Although it appears in other areas of the law, the question of how to characterize the issue at hand is especially likely to be a recurring difficulty in Second Amendment challenges. At times suggested to be the “Triumph of Originalism,”63 Heller looked to “both text and history” of the Second Amendment to determine the scope of the right to bear arms.64 Lower courts are required to follow this model and have done so with varying results.65 As Peruta bears out, a court’s characterization of the issue it must decide influences how it will evaluate the historical record. Thus, given the priority placed on historical analysis in Second Amendment cases, it is likely that this question will loom large in future decisions.
The circuits are still split over the scope of the Second Amendment, that key question left open by Heller.66 While it is possible for courts to differ in their interpretation of history and in their reading of Heller itself, Peruta is a detailed illustration that fundamental disagreements can stem from divergent characterizations of the questions that courts need to answer.

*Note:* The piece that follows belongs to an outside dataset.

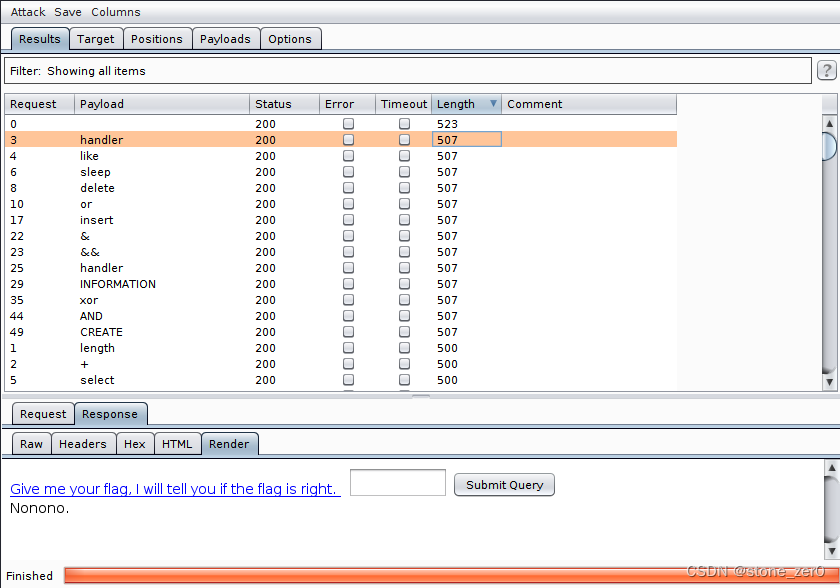Open the Save menu
Screen dimensions: 840x588
[x=67, y=12]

Articulating reasons for how to frame issues presented is a difficult task, but one that courts determining the scope of the right to bear arms will not easily be able to avoid: when it comes to the scope of the Second Amendment, wherever Heller leads, the difficulty of issue framing is likely to follow.
* The author worked for Bancroft PLLC during the time a petition for full court rehearing was filed after the en banc decision, but the author did not participate in drafting that petition.